* Extrait
Napoléon Bonaparte entre véritablement en contact pour la première fois avec
l’islam en 1798, lors de la campagne d’Egypte (1798-1801). Dès son arrivée, il
se montre intrigué par la culture du pays et tout particulièrement par la
tradition musulmane, l’appel à la prière et les enseignements coraniques.
Certains voient ce rapprochement comme une stratégie pour mieux s’imposer au
sein d’un peuple musulman et communiquer plus aisément avec les personnalités
locales. D’autres pensent au contraire que Bonaparte est réellement fasciné par
la personne de Mohammed et touché par la ferveur religieuse. Dans une lettre
datant du 28 août 1798, il se confie au cheikh El-Messiri : « Le général Kleber
me rend compte de votre conduite et j’en suis satisfait. (...) J’espère que le
moment ne tardera pas où je pourrai réunir tous les hommes sages et instruits du
pays, et établir un régime uniforme, fondé sur les principes de l’Al-coran, qui
sont les seuls vrais et qui peuvent seuls faire le bonheur des hommes. »
(Lettre au Cheikh El-Messiri (11 fructidor an VI), Correspondance de
Napoléon Ier, Napoléon Bonaparte, éd. H. Plon, 1861, t. 4, partie Pièce
N° 3148, p. 420). Le chef de l’armée d’Orient, ayant perdu la quasi-totalité de
sa flotte à Aboukir, rentre discrètement en France le 23 août 1799, et laisse le
général Kléber en Egypte pour continuer le combat avec une armée diminuée.

* Lignes affichées
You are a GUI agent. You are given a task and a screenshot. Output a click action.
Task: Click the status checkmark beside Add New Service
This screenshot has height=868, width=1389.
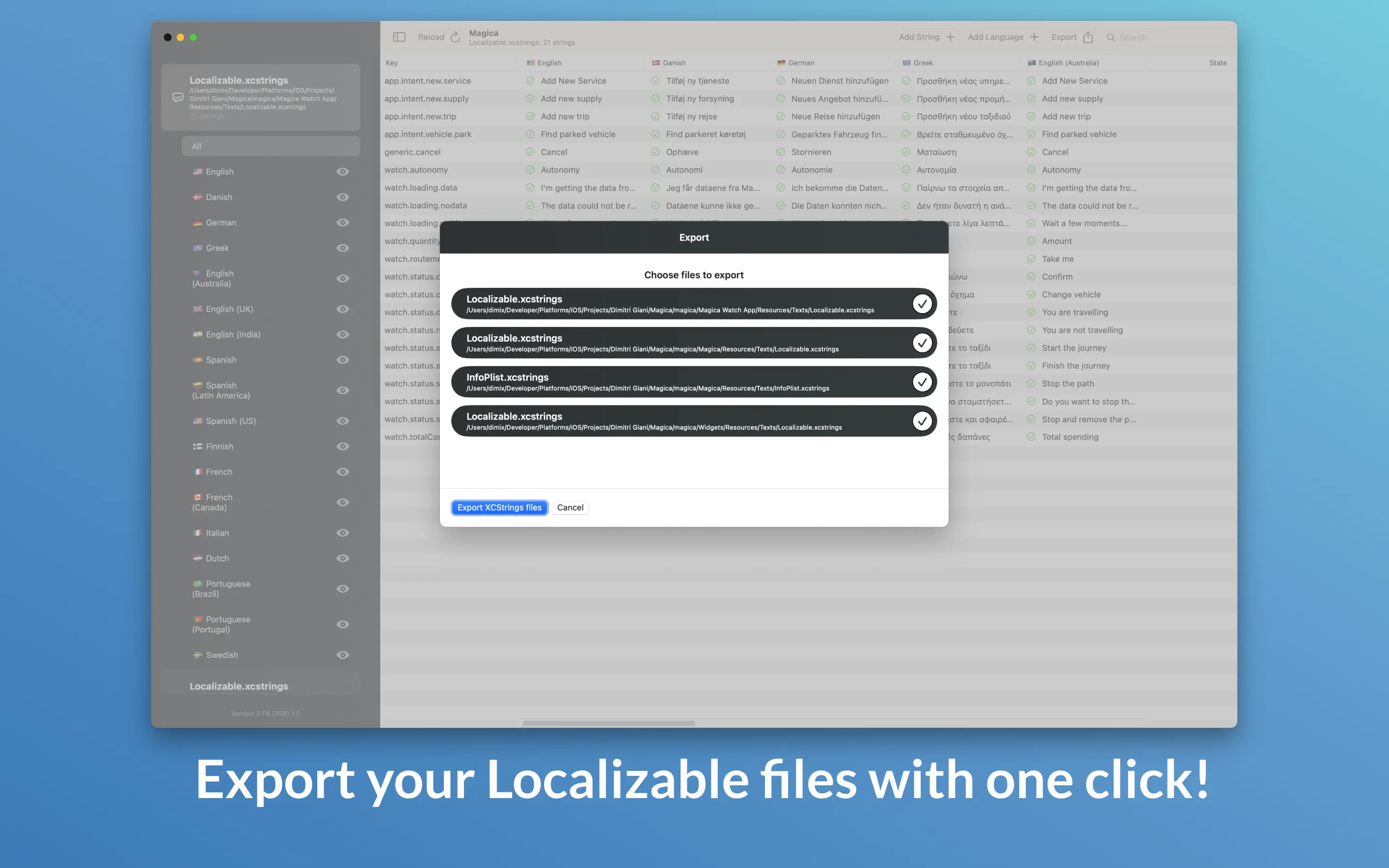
* * *
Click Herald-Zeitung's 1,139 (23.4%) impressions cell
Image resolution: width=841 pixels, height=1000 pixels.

* Consigne
Pour chaque affirmation, dites par oui ou non si elle concorde avec l'extrait sur Napoléon et l'islam, et citez mot pour mot le passage qui tranche : (a) Bonaparte a son premier vrai contact avec l'islam pendant la campagne d'Égypte ; (b) il rentre en France avec toute sa flotte ; (c) il laisse le général Kléber en Égypte pour poursuivre le combat. Ces lignes n'ont aucun rapport avec l'extrait.

* Réponse finale
(a) Oui : « Napoléon Bonaparte entre véritablement en contact pour la première fois avec l’islam en 1798, lors de la campagne d’Egypte (1798-1801) ».
(b) Non : « ayant perdu la quasi-totalité de sa flotte à Aboukir ».
(c) Oui : « laisse le général Kléber en Egypte pour continuer le combat avec une armée diminuée ».